Exercise data:
_ _ _ _ _ _ _

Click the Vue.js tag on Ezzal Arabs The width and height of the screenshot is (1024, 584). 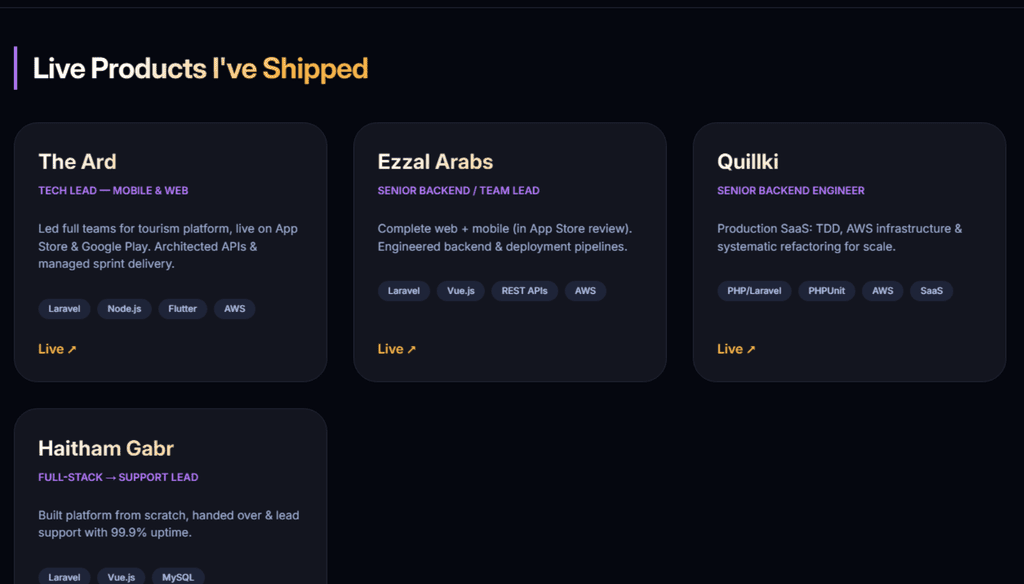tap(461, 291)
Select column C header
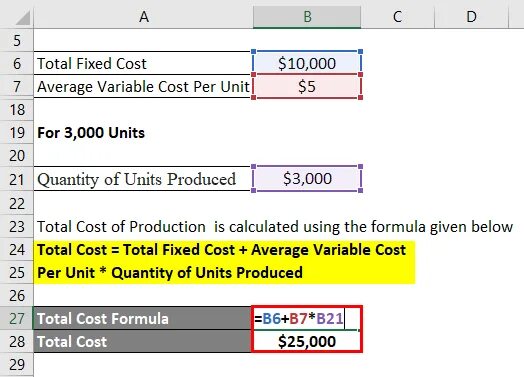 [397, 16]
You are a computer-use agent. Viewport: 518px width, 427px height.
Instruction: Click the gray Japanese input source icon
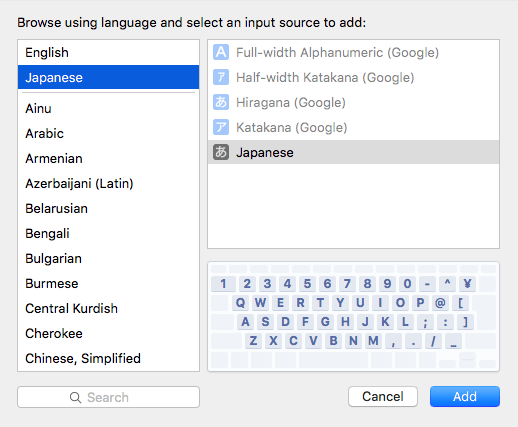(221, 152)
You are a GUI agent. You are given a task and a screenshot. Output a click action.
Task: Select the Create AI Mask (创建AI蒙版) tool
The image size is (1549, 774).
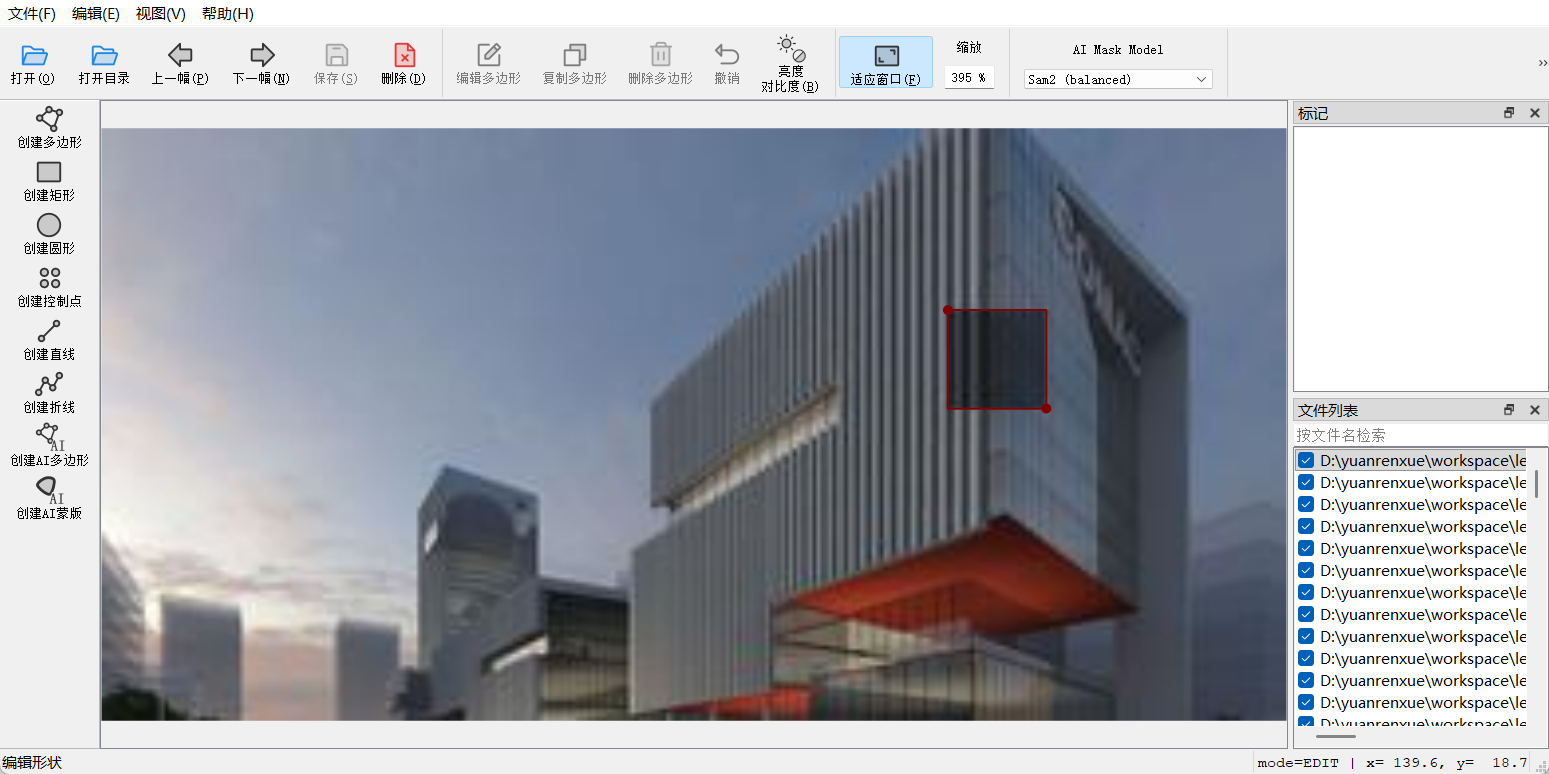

_ _ _ _ _ _ _

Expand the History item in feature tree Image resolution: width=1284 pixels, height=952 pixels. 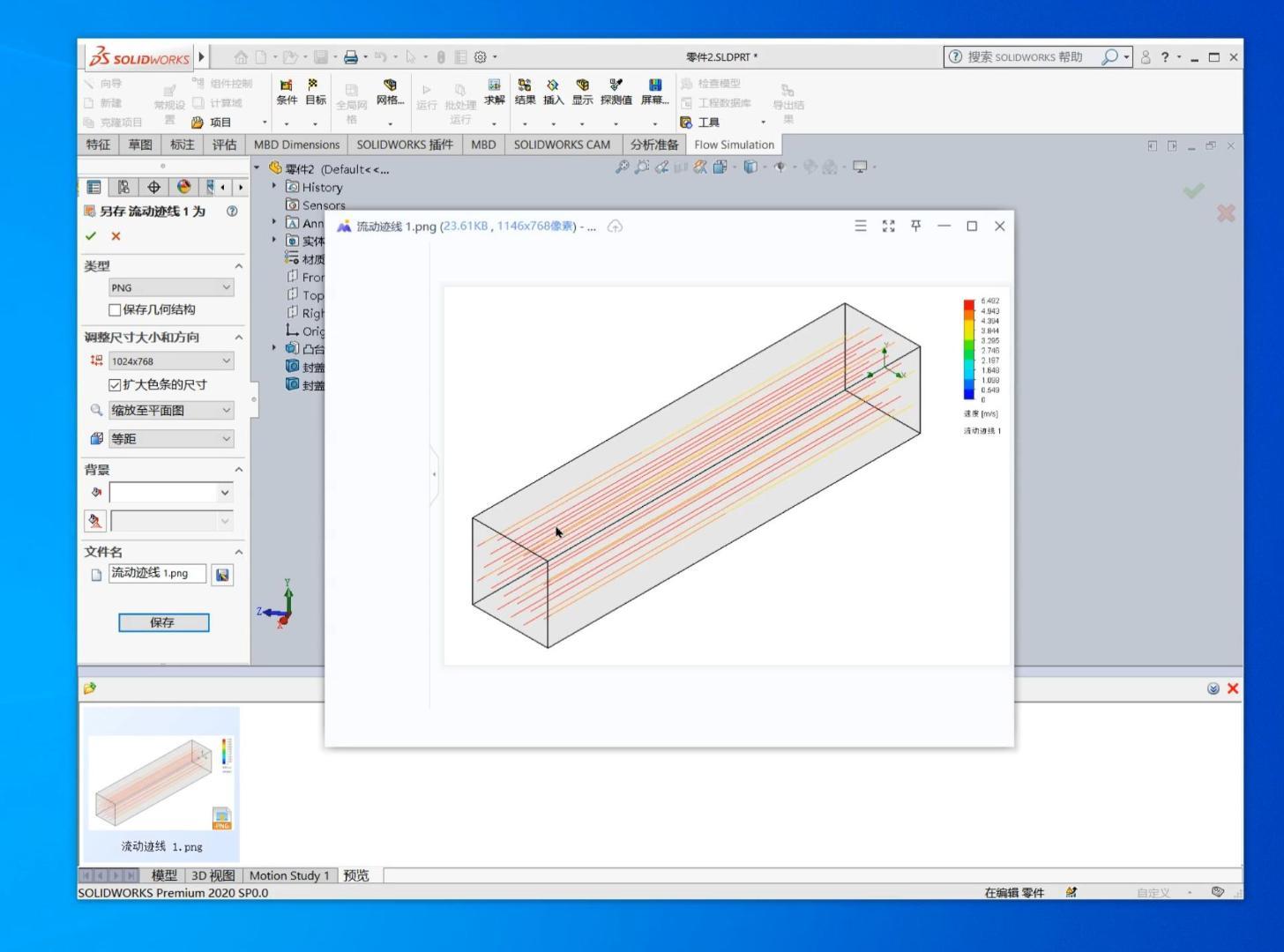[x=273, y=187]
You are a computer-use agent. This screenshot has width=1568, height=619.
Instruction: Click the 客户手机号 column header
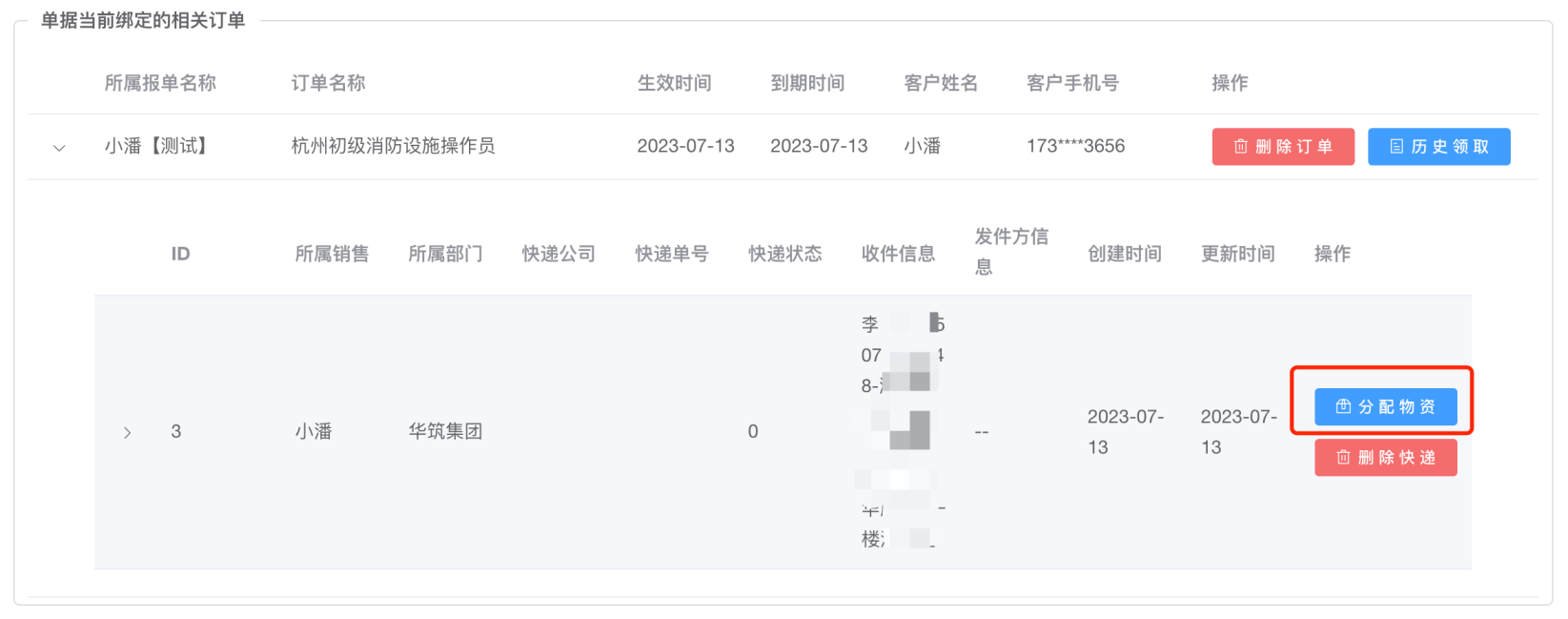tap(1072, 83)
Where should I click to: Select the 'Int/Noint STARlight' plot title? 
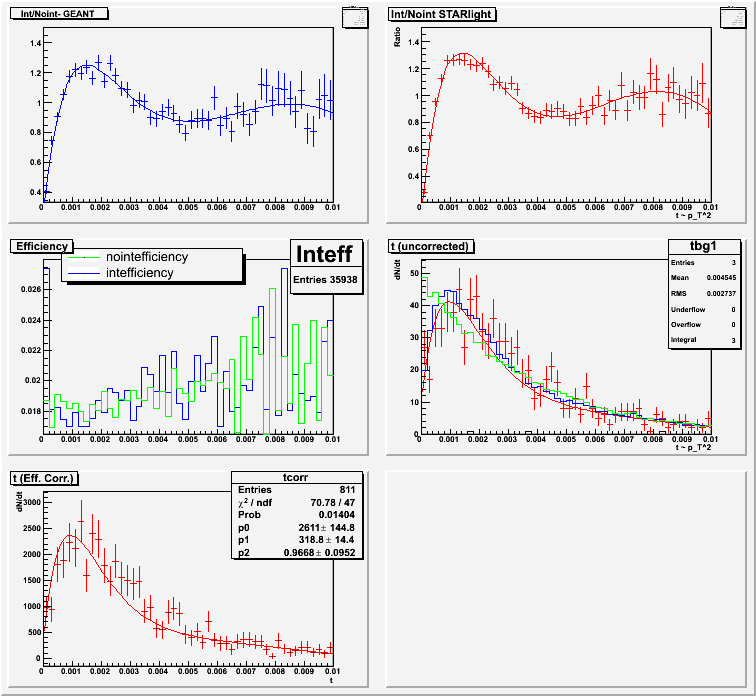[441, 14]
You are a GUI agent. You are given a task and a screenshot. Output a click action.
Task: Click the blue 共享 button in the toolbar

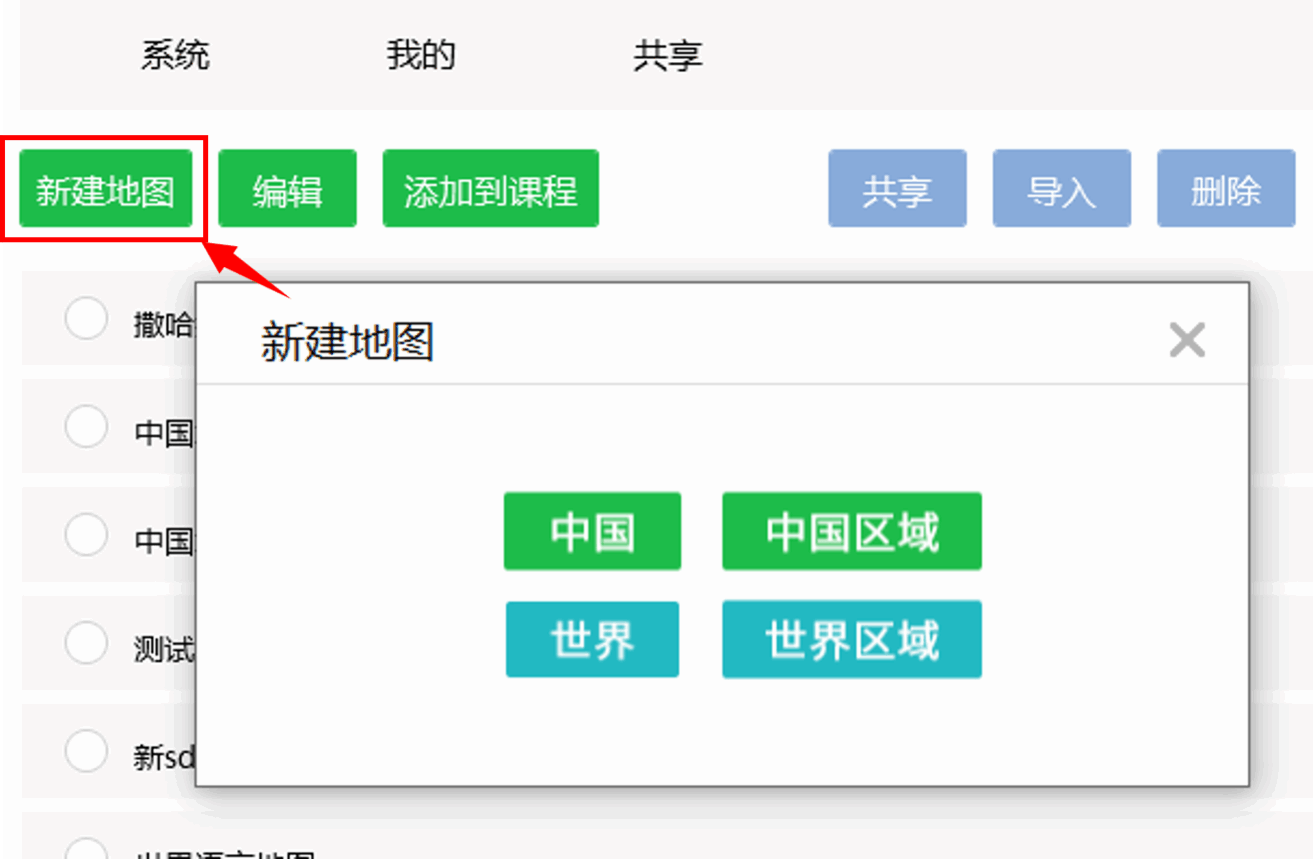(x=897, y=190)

_ _ _ _ _ _ _

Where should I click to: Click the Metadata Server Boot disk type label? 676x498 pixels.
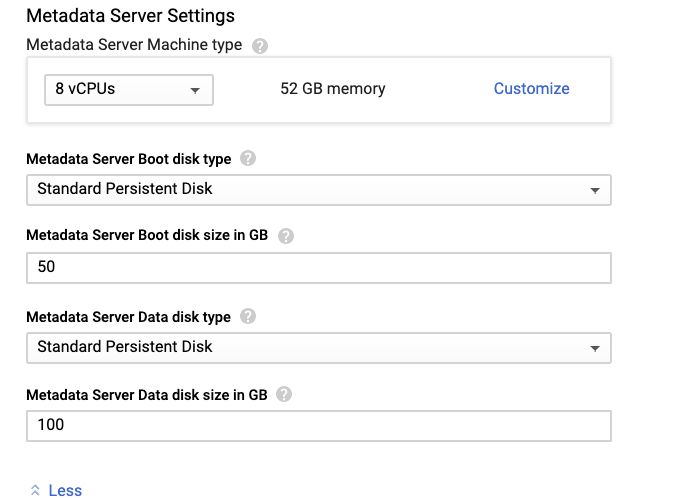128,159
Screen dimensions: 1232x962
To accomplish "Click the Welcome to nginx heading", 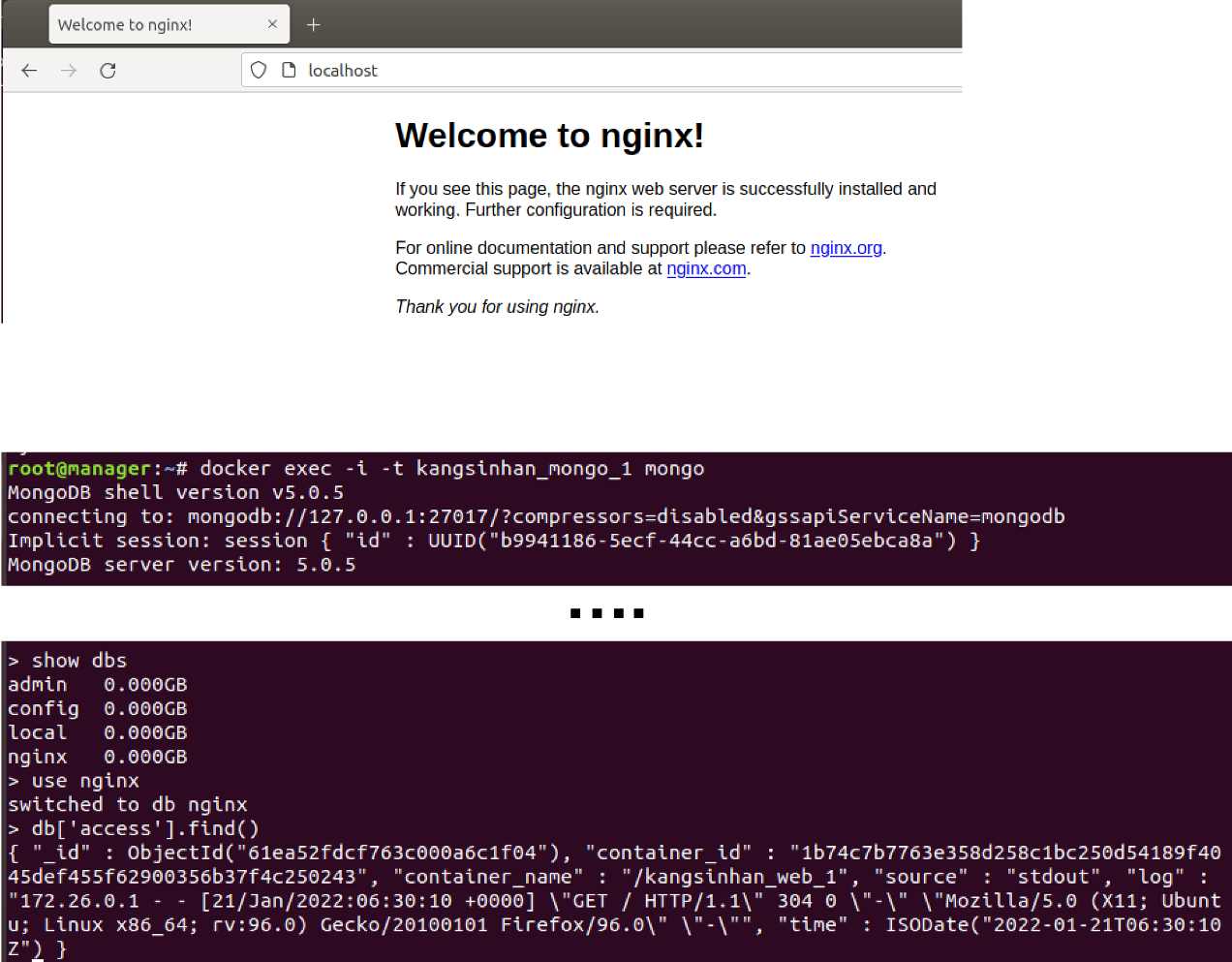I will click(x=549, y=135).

_ _ _ _ _ _ _

Exercise directions: Transcribe the listing above exactly, but only from the line with "Select column C header" through the line with "The image size is (1549, 774).". Include both of those lines and omit the pictures.

Reply:
Select column C header
 [397, 16]
You are a computer-use agent. Viewport: 518px width, 427px height.
Instruction: Click the gray Japanese input source icon
(221, 152)
You are a GUI agent. You are given a task and a screenshot. Output a click action.
Task: Select the Create AI Mask (创建AI蒙版) tool
The image size is (1549, 774).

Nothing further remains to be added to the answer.